-- Begin Text excerpt --

Time: The War on Teacher Tenure
Time magazine's recent piece has caused quite a stir among educators and the public.  

Blogger, Brian Anderson, responded with a series of comments on Twitter that I thought are worth repeating. He takes particular aim at the Venture Capital (VC) approach to turn education into a mass market for hi-tech products.

Once again, it is a mistaken belief in how a sovereign monetary system functions that gives strength to the arguments of those opposing appropriate investment in universal education for the next generation. And so we turn to alternatives, thinking we can't afford to do what needs to be done.

What would a 50% increase in teacher salaries and a maximum of 15 students per class do to our quality of education? Oh wait, we don't even consider such alternatives because we think we'd have to raise taxes to pay for it. 

Thanks to Brian for permission to re-post his comments (a few minor edits were made to fix "Twitter" abbreviations). Emphasis added.

-- End Text excerpt --
-- Begin Dataset entries --

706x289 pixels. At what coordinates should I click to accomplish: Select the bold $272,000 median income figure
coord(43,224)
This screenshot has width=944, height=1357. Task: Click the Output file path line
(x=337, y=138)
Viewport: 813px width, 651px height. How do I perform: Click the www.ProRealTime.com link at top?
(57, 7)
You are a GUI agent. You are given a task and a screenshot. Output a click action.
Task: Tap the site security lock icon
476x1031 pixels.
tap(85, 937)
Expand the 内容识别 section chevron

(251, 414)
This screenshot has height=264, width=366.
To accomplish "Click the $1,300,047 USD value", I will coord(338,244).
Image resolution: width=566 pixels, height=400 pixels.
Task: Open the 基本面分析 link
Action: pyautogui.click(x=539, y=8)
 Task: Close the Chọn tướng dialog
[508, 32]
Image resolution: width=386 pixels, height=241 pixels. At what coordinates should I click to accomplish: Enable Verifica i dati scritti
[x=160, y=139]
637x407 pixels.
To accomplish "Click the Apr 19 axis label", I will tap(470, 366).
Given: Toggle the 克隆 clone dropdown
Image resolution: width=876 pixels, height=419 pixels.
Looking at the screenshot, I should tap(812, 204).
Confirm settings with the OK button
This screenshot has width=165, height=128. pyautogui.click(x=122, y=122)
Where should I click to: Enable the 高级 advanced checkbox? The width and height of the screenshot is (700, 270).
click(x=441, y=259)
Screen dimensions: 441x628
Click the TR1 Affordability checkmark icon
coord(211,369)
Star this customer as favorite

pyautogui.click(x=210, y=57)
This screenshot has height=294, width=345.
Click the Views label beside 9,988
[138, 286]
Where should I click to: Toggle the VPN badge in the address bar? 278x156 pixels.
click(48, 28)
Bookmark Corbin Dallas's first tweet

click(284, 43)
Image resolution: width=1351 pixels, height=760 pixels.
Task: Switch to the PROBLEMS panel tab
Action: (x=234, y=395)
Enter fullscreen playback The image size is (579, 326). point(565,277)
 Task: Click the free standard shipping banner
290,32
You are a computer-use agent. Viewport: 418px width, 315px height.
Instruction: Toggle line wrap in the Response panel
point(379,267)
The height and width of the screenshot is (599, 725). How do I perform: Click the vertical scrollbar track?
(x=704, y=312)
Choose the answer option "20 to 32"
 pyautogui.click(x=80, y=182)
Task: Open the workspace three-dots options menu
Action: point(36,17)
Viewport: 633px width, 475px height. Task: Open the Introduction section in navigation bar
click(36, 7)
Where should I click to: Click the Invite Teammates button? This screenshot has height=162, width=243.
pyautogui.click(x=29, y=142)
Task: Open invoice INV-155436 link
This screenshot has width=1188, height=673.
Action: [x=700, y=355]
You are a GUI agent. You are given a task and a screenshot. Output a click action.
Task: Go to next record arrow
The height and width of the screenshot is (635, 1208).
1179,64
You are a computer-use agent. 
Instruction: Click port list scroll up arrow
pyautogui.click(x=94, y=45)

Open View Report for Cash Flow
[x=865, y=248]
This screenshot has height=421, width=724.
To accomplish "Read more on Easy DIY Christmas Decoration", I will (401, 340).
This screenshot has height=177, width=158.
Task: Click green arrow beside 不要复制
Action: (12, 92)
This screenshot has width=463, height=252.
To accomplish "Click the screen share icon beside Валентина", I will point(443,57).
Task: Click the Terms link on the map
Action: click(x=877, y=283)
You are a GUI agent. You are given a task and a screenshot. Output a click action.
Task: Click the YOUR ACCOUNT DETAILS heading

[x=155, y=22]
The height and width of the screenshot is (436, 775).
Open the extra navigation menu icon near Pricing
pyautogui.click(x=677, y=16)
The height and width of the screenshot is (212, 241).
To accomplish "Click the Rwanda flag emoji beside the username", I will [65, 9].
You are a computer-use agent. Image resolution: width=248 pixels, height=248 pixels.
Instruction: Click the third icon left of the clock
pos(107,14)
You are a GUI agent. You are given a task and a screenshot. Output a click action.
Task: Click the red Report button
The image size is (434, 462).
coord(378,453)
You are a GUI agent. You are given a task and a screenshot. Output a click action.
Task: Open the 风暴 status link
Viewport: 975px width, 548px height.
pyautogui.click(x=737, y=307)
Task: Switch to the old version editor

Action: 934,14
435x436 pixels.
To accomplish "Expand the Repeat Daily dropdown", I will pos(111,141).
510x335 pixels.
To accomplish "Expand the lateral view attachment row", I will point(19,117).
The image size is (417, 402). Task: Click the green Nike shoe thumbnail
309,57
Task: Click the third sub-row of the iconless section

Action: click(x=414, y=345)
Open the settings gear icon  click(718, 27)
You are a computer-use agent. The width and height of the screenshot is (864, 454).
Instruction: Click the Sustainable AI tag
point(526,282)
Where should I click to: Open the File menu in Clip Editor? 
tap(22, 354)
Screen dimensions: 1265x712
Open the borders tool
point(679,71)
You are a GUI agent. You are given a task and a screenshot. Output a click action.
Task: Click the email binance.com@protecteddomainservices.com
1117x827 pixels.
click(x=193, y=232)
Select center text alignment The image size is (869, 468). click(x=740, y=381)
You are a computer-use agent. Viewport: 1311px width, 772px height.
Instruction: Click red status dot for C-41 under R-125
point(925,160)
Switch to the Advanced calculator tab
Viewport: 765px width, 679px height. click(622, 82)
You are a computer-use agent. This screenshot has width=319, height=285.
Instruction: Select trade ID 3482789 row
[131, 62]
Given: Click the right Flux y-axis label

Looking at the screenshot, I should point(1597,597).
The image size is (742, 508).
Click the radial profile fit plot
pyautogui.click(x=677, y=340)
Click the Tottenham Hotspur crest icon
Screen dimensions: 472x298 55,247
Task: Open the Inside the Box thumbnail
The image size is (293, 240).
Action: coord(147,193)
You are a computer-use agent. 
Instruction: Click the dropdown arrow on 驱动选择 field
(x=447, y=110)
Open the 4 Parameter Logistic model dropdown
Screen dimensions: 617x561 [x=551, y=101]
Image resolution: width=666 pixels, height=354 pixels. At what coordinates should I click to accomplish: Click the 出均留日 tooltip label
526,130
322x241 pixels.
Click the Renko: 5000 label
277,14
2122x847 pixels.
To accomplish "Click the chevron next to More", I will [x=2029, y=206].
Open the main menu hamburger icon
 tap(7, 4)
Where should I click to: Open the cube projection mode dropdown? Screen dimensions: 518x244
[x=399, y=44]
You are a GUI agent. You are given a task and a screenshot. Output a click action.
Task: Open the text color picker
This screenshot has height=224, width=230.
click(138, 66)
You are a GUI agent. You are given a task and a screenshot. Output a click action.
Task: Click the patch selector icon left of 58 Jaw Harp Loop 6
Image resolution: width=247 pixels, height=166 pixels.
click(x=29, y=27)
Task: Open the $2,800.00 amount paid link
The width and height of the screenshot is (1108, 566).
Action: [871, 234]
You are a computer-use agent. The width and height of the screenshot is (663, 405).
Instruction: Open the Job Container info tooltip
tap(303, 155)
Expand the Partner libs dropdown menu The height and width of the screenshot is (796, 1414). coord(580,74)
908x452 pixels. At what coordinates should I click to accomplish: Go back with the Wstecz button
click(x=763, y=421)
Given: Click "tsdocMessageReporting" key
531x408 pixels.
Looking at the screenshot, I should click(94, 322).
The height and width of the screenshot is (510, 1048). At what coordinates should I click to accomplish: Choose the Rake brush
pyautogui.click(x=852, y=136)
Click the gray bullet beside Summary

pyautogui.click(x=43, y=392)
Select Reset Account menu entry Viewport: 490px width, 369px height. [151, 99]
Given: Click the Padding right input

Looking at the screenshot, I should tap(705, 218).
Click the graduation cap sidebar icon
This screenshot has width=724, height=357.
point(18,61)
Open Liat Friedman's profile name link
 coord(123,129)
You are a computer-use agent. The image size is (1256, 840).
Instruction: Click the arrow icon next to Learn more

-- End Dataset entries --

▶ [What is expected] Rewrite the part of the teacher tenure post above that opens with "Once again, it" and closes with "to be done.", renaming "universal education" as "public schooling".

▶ [Written solution]
Once again, it is a mistaken belief in how a sovereign monetary system functions that gives strength to the arguments of those opposing appropriate investment in public schooling for the next generation. And so we turn to alternatives, thinking we can't afford to do what needs to be done.